To answer the question right away.


To ask the child to wait for the answer until the class has been dismissed.


To contact the child’s parents.


To deal with the question in accordance with the school’s Child Protection Policy because there is a child protection issue.

As a general rule, if the question is about something which is likely to be appropriate to and relevant for the majority of the class, then it should be answered honestly, openly and right away.

All staff, including teaching and support staff, may be asked questions relating to sexual matters.  The adult should be clear about what the child wants to know and the reason why.  This will give an indication of the child’s own level of understanding.  If possible, a simple, honest answer should be given but if a member of staff feels uncomfortable then the question should be referred to the headteacher, assistant headteachers and/or the child’s class teacher.

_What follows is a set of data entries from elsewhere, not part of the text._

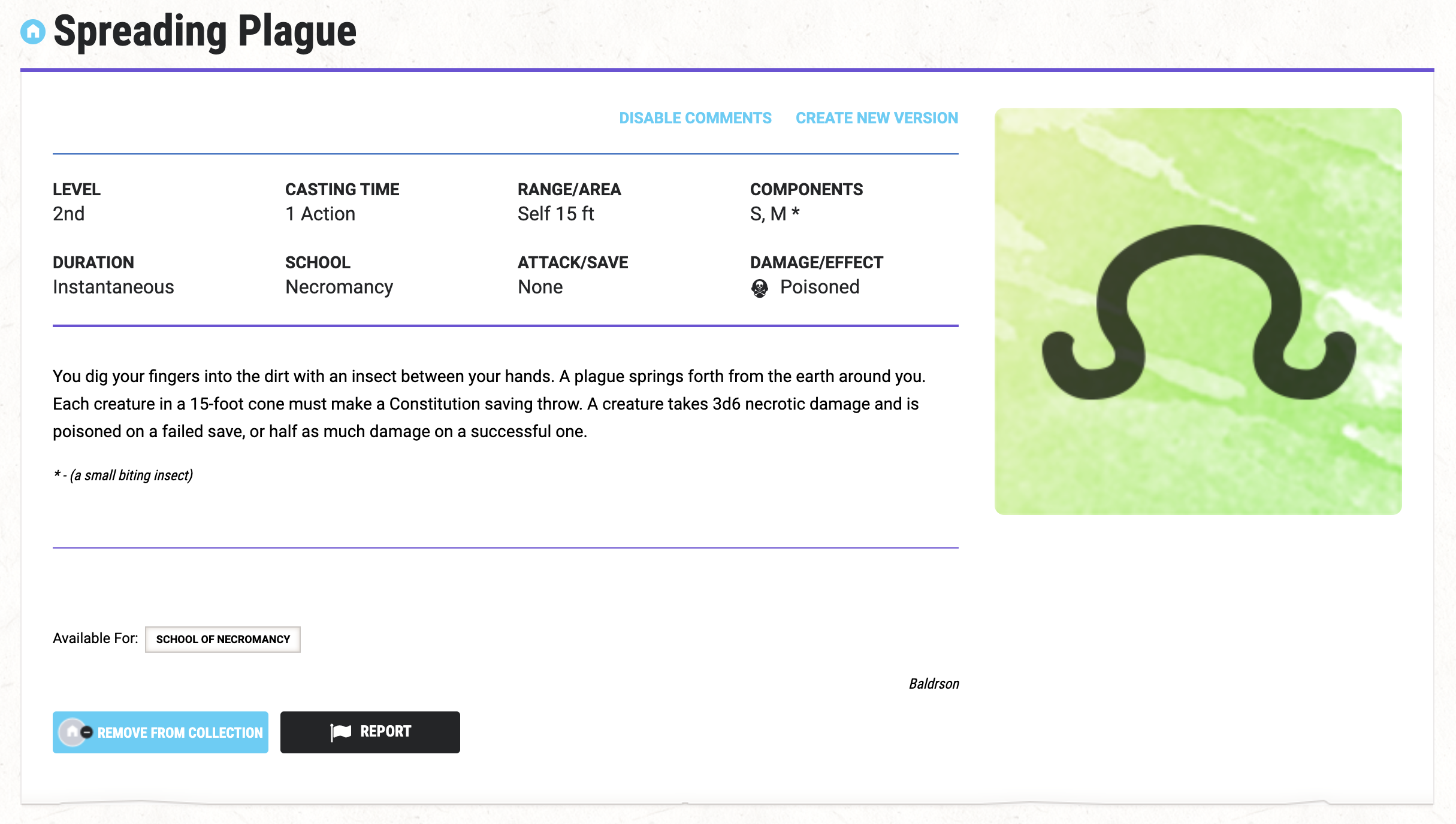The height and width of the screenshot is (824, 1456).
Task: Click the Spreading Plague page title
Action: (205, 32)
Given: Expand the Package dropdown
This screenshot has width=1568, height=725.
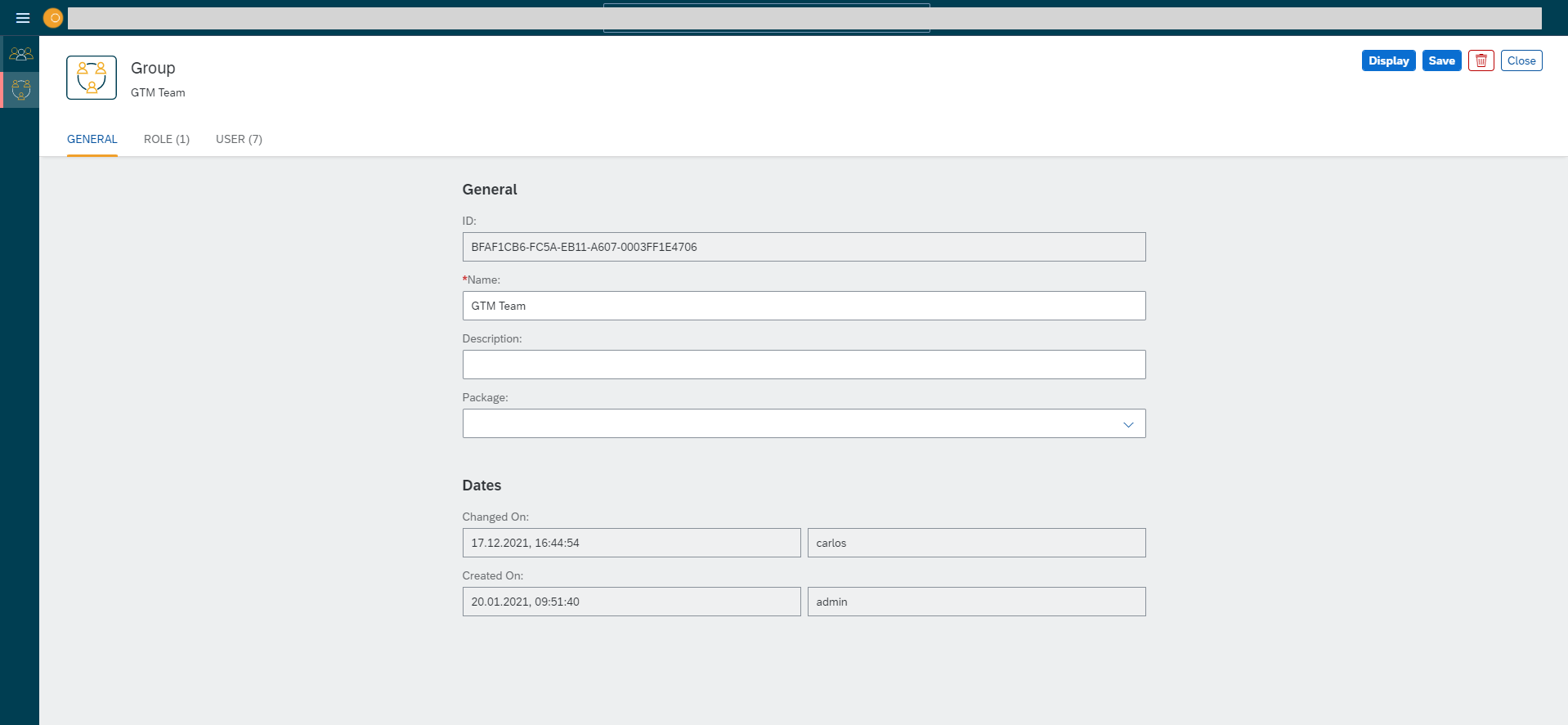Looking at the screenshot, I should tap(1128, 424).
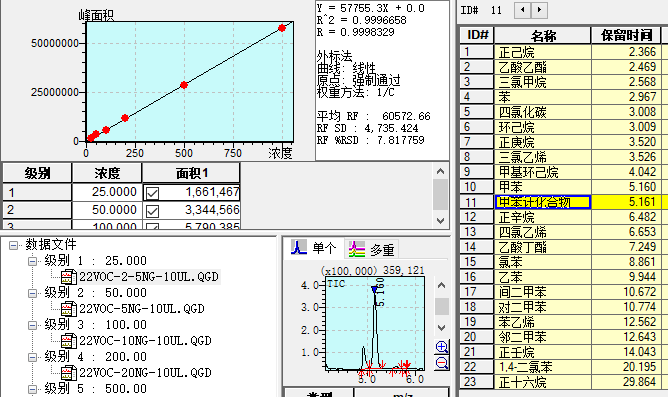Toggle the partly visible level 3 area checkbox
The height and width of the screenshot is (397, 668).
[152, 226]
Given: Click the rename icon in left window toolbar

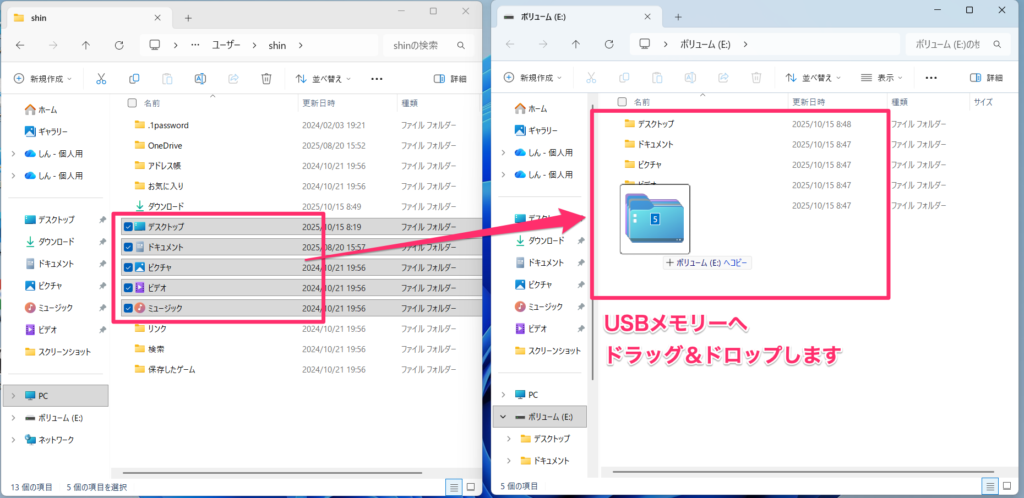Looking at the screenshot, I should 200,79.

Staff should not promise confidentiality.  If a child protection issue came to light, it must be reported to the headteacher who would take the appropriate action.

Use of Visitors

If visitors, for example the school nurse, are used to support the provision of sex education, the teacher must ensure that:

  • A preliminary meeting has taken place to ensure appropriate content.
  • That the content of the school’s policy is known and understood.
  • That the needs of the individual class are catered for.
  • The teacher is present so they can follow up the input at a later stage.
  • The visitor can offer something specific and useful that the teacher cannot.
  • The children have been told before hand of the visit and are prepared.
  • That the visitor has experience in SRE and working with the children.



  • Books, television and video programmes will be used to support the curriculum.
  • Parents will be invited to view these resources should they so wish to and to attend a meeting before hand to discuss relevant issues.

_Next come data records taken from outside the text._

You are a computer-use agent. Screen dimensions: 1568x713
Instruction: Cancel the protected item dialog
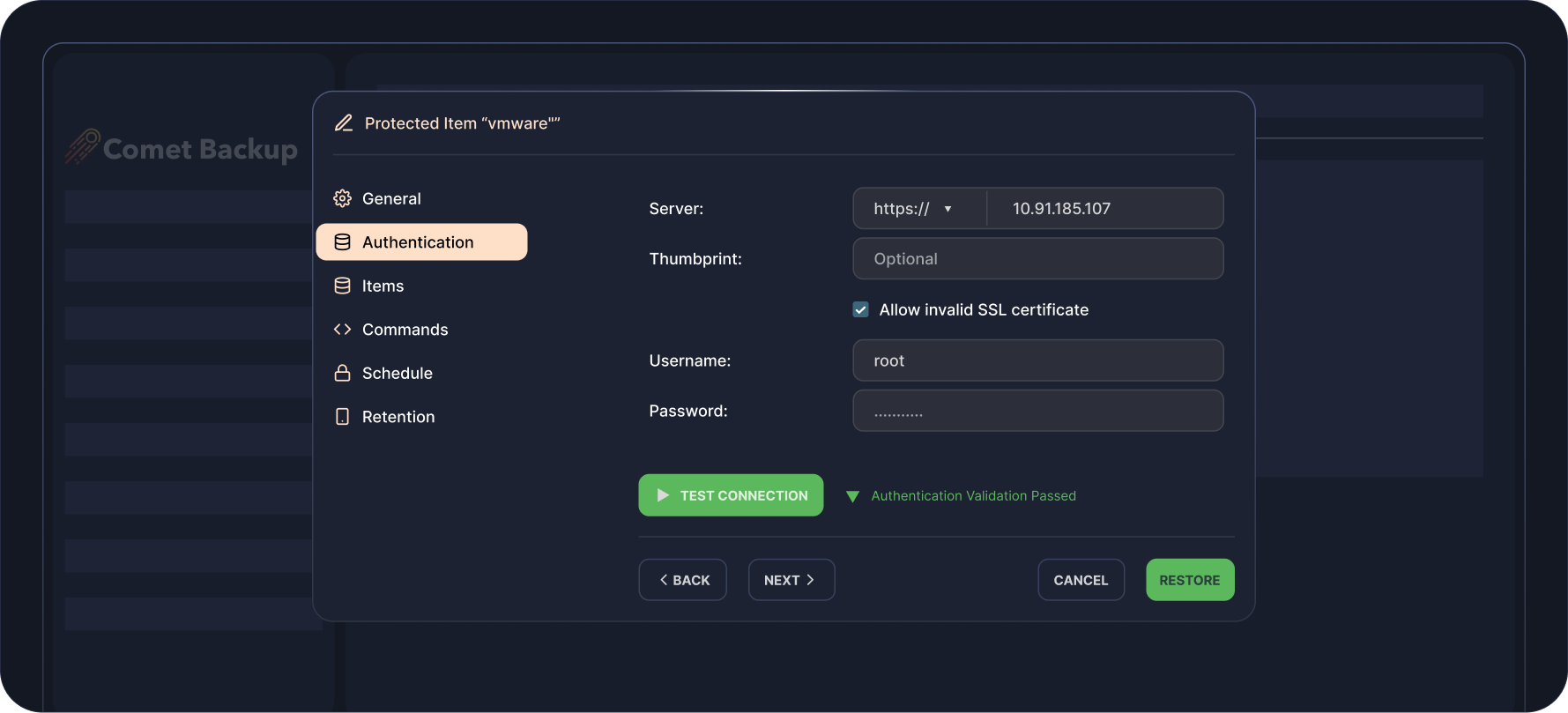coord(1081,580)
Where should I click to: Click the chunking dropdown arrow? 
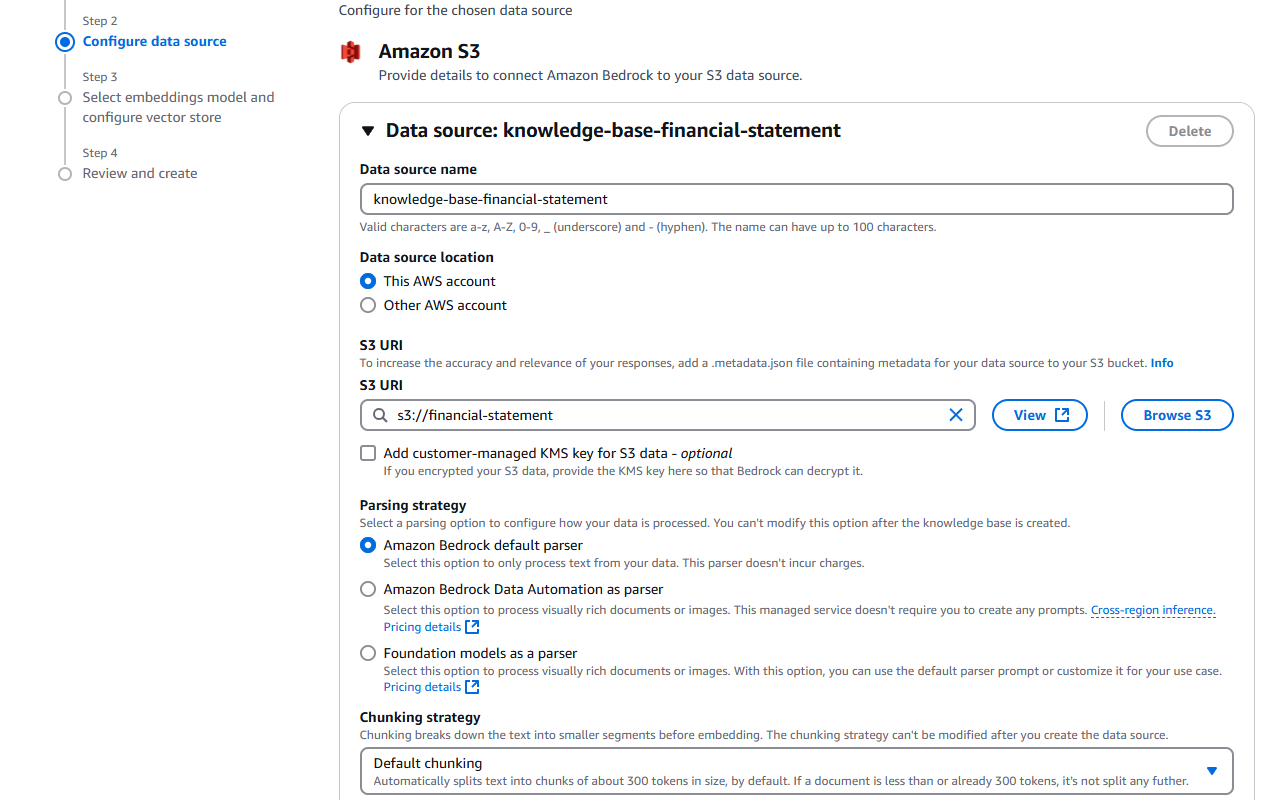1212,771
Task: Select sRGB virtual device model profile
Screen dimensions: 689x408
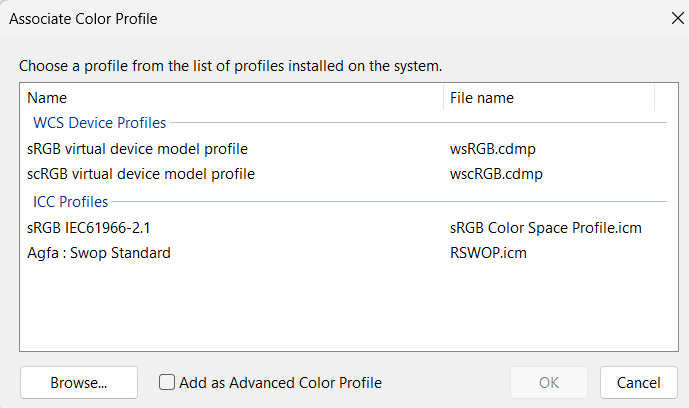Action: click(137, 149)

Assessment and Record Keeping

  • Long term, medium term and short term planning documents show knowledge covered by the schemes of work based on school guidelines.
  • Older children will be encouraged to reflect on, evaluate and feedback on the sex and relationship education as appropriate.

Equal Opportunities

Children will have equal access to the sex and relationship education unless specifically withdrawn from this provision by their parents.  Extra care will be taken to ensure sensitivity is shown towards children whose maturity, experience of family life, sexual knowledge and moral framework is a cause for concern.
Monitoring the Policy

The policy was written in consultation with staff and governors.  It will be monitored and reviewed in line with the school monitoring policy.

This policy was adopted by the Governing Body of Thurton Primary School at its meeting in March 2008.

Appendix 1

Required content as set down in the National Curriculum

Children should relate their understanding of science to their personal health

By the end of Key Stage 2

Pupils should be taught

  • That humans produce babies and that these babies grow into children, then adults.
  • That there are life processes including nutrition, movement, growth and reproduction common to animals including humans.
  • The main stages of the human life cycle.

N.B.  They are also taught how to keep healthy in terms of food, water and exercise, the role of drugs and medicines and the names of external body parts.